Esquecemos que a massa pode botar um político no poder, mas o que mantem esse político no poder é o dinheiro da minoria rica do país. Minoria essa que tem interesses nesses políticos podres. Sim... porque esses ricos tem poder.
A minha pergunta é: se todos os presidentes e CEOs de empresas de automóveis importados que se instalaram no país nos últimos anos se reunissem e apresentassem ao presidente da república (com letra minúscula mesmo, porque esse presidente que temos no poder não merece maiúsculas) um protesto formal, no qual declarassem que, caso não fossem tomadas atitudes contra a podridão na política brasileira, retirariam suas empresas do país, será que esses políticos podres continuariam no poder? Ou será que rapidamente não seria instaurada uma CPI de verdade, de gente séria, com conseqüências reais no país?
Mas nenhum empresário faria isso porque esses políticos podres são os mesmo que facilitam o funcionamento dessas empresas no país.

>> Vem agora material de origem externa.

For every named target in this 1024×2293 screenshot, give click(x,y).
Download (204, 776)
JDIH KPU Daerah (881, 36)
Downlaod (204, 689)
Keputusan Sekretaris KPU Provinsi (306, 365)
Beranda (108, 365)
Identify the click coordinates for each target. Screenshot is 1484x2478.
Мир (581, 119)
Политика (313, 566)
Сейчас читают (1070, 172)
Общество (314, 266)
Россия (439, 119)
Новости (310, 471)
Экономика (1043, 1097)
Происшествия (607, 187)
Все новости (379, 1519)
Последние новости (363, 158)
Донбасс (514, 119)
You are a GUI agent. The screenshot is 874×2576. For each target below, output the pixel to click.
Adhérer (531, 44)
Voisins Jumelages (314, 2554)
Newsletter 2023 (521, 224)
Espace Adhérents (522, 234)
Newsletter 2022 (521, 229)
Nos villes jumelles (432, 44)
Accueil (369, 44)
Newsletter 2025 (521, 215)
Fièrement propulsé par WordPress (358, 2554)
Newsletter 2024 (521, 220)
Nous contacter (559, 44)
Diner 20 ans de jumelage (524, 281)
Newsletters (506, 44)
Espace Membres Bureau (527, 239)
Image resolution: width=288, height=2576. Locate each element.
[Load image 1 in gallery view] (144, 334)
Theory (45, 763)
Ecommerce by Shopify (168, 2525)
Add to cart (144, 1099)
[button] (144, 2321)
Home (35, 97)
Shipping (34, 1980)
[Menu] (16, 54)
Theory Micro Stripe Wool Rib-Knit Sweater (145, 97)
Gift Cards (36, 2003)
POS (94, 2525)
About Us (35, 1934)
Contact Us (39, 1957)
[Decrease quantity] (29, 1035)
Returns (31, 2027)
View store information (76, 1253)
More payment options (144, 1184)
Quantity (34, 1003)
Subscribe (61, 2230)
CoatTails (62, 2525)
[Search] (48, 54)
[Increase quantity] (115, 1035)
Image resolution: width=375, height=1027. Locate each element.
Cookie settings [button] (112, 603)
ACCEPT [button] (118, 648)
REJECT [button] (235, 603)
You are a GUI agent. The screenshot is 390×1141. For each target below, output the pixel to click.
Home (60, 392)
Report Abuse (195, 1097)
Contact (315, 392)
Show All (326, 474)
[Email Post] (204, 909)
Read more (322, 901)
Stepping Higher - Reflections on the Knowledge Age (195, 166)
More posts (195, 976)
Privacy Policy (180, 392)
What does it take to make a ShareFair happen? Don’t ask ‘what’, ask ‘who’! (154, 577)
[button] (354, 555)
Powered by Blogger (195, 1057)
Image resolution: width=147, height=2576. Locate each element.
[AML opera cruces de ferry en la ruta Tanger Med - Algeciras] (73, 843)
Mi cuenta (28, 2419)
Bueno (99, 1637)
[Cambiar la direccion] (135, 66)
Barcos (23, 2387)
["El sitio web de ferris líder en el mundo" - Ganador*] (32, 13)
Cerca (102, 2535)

E se todas as empresas farmacêuticas boicotassem o governo brasileiro caso não regulamentassem a distribuição de remédios em postos médicos e declarassem que caso essa distribuição não fosse regulamentada retirariam suas empresas do país? Será que o governo não tomaria uma atitude contra a corrupção na saúde?
Mas que interesse têm as empresas farmacêuticas na saúde do povo? Não é a sua doença que alimenta os cofres dessas empresas?
E se todas as empresas multinacionais declarassem que retirariam suas empresas do país caso não fosse reformado, para valer, o sistema de educação pública no país, dando dignidade aos professores e segurança aos estudantes? Será que nosso caro presidente não repensaria esses projetos "tapa buraco" que vem implementando no Brasil?
E será que esses novos projetos, sérios e reais, não ajudariam a melhorar a situação dos menos abastados do nosso país?
E será que melhorando essa situação, não seria reduzida a criminalidade no país?
E será que a redução da criminalidade não diminuiria radicalmente de outro João Hélio ser barbaramente assassinato ao lado de um carro roubado?
Em uma coisa o presidente tem razão, reduzir a idade penal não reduziria o índice de criminalidade no país, apenas aumentaria a população carcerária. No entanto, o presidente parece não perceber que quando se fala nessa redução, não se está falando em prender o sub-humano que matou o João Hélio. Esta se falando em repensar os conceitos da infância nesse país para que novos sub-humanos não surjam para aterrorizar o país. Está se falando em mostrar aos nossos jovens que há outras formas além do crime e que a violência não é banal. Está se falando na valorização da vida.
Não, senhor presidente, realmente não devemos mudar as leis sob forte emoção. Sob forte emoção devemos mudar os valores do nosso país. Sob forte emoção devemos lembrar que os brasileiros estão jogados ao Deus dará.
E, quando eu for dormir essa noite não vou fazer desculpas para diminuir minha culpa. Vou lembrar que eu não posso me acomodar, que eu tenho que fazer algo, mesmo que seja algo que possa parecer insignificante.
Quando eu for dormir não vou lembrar da Mangueira na capa do jornal, vou lembrar da Ana Clara, do João Hélio, e de todos os outros que foram mortos pelo descaso dos nossos líderes pela vida daqueles que os colocaram no poder.
1 comment:
Nossa, isso sim deveria sair em algum jornal... vc escreve muito bem!!!!!!!!! E fala coisas q todos nós sabemos e q não temos coragem de admitir!!!!!!! Nossa.... palavras brilhantes!!!!!!!!